• _TASK DETAILS_:
Please count the lines of the records that contain the string "settings", with case counting, and give only the number.

[Records for locating words and elements]
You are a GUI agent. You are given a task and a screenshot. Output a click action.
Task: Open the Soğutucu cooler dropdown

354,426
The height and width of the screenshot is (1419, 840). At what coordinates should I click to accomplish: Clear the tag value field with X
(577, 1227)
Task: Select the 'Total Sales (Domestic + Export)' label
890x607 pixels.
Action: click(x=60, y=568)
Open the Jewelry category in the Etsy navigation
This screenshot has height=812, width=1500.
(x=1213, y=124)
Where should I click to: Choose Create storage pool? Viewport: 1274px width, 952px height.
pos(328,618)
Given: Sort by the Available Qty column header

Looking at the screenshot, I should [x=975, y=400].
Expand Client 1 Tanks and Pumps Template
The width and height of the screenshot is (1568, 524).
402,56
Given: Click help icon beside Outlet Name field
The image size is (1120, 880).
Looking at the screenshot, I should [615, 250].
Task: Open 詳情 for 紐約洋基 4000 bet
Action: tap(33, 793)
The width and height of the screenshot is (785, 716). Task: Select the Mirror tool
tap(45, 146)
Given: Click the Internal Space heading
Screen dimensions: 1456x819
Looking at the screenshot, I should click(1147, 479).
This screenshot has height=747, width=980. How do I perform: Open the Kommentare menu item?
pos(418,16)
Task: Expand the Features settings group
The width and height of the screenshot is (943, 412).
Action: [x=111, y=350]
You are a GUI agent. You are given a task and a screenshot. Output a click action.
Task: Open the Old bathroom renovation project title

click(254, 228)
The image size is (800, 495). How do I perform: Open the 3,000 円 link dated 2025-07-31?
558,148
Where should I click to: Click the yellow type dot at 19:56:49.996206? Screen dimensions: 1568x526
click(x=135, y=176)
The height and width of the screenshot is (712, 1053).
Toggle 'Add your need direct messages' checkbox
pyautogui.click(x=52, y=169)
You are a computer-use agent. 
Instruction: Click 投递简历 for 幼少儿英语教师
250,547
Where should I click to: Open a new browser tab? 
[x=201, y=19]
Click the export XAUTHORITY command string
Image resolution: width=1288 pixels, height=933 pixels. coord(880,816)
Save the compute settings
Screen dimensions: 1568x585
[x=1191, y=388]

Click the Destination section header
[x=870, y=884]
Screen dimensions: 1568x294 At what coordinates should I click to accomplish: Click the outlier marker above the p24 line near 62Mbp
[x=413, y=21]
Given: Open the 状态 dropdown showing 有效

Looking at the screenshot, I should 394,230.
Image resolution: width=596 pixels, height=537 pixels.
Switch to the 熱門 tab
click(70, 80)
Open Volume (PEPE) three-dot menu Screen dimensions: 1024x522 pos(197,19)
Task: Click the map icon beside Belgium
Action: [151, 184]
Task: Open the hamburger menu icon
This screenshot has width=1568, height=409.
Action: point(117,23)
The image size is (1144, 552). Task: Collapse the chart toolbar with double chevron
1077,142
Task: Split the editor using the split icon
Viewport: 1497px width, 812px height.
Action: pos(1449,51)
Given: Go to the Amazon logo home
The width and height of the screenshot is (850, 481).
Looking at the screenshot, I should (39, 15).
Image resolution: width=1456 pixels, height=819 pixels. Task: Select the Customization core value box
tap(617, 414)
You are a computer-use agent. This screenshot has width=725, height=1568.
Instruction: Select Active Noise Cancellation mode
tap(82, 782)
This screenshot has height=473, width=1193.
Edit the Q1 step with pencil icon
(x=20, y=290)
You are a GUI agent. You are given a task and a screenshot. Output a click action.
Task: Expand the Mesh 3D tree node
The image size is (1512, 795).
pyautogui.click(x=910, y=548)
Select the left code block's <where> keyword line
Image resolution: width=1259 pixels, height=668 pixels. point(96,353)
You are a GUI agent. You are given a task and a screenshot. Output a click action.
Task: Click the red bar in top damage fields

• _ANSWER TO THE TASK_:
2